Should you’ve watched a Netflix authentic prior to now few years, you would possibly acknowledge the comic Michelle Buteau because the platform’s punchiest voice of motive. Originally of the 2019 breakup comedy Somebody Nice, Buteau’s character delivers a brisk vanity enhance to the movie’s protagonist, whom she encounters as a crying stranger on a subway platform: “Why he received’t attempt? Have a look at you along with your fairly tooth and shit.” In Randall Park and Ali Wong’s At all times Be My Possibly, launched a couple of month later, Buteau performed Veronica, the very pregnant and really humorous assistant to Wong’s celeb restaurateur, Sasha. And since 2020, Buteau has hosted The Circle, a chaotic Huge Brother–esque actuality sequence on which contributors work together solely by way of a bespoke social community; she retains the uncanny present surprisingly watchable together with her stream of self-referential commentary.
In her newest involvement with Netflix, Buteau takes heart stage—and this time, she doesn’t have the solutions. Survival of the Thickest, which started streaming final week, stars Buteau as Mavis Beaumont, a plus-size stylist reeling from a breakup kicked off by catching her wealthy photographer boyfriend in mattress with a girl—however “not simply another girl, a thin mannequin model of me,” as she tells a good friend. Mavis swiftly leaves Jacque (Taylor Selé), transferring out of their trendy Manhattan dwelling and right into a cramped Brooklyn house the place her bed room doesn’t have a door and her roommate doesn’t have boundaries. Loosely based mostly on Buteau’s 2020 essay assortment of the identical identify, Survival of the Thickest is an effervescent, self-aware story of beginning over that implicitly rejects the confines of the “fats greatest good friend” trope. Although generally uneven, it’s a welcome new entrant amongst reveals that comply with ladies rebuilding their lives, and Buteau shines within the well-deserved highlight.

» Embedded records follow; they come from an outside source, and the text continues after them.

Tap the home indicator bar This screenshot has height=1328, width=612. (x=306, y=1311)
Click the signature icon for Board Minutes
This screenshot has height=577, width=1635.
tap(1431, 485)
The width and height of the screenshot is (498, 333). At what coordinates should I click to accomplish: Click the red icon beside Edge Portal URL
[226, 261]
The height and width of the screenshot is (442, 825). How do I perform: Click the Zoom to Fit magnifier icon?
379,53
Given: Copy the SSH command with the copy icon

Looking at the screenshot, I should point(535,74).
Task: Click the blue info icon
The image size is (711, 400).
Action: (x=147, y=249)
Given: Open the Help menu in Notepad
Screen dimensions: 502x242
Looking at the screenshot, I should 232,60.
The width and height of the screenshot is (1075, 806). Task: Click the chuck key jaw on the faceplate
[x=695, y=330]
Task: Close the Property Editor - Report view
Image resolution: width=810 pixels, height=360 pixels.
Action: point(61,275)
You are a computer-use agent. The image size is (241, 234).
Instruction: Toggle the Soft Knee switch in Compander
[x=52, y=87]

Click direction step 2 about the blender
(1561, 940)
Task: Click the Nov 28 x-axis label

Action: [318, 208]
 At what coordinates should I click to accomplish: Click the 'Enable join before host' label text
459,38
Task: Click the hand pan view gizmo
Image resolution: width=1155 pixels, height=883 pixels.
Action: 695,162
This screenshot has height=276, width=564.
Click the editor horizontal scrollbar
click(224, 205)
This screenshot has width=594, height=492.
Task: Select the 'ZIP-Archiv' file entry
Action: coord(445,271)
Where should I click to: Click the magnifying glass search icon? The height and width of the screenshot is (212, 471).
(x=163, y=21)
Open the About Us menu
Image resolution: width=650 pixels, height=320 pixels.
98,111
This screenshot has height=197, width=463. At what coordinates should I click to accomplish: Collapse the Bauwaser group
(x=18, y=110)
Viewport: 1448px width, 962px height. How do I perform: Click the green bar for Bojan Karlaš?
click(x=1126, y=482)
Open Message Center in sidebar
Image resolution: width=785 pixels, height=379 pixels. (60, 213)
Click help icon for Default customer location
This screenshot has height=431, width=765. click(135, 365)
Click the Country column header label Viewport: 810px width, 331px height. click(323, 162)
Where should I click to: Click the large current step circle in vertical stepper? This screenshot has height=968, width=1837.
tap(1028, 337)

Because the emotional anchor of the sequence, Buteau showcases a variety that extends past the smart retorts which have earned her the nickname “Queen of Quips.” Buteau’s character—whereas hilarious—is relieved of getting to function the present’s ethical heart, jokingly or in any other case. It might need been tempting, for instance, to put in writing Mavis as a girl whose heartbreak instantly turns into bulletproof armor in opposition to her dishonest ex’s apologetic overtures—or, given Buteau’s real-life profession, as a humorist who turns her scenario into fodder for a killer comedy routine. However Survival of the Thickest, which Buteau co-created with Danielle Sanchez-Witzel, offers Mavis area to make dangerous choices—a rarity for any Black-woman character, a lot much less a plus-size 38-year-old daughter of Caribbean immigrants. For each triumphant declaration like “I’ma hold it transferring and hold my vegetation watered,” Mavis additionally flounders in her new post-Jacque life. She trusts an internet site referred to as roommatefinder.web as a result of she noticed it on a bus; she has a one-night stand with a person who woos her at a bar by saying, “Should you had been my lady, the entire bed room can be the Vatican, and also you’d be my Olivia Pope.”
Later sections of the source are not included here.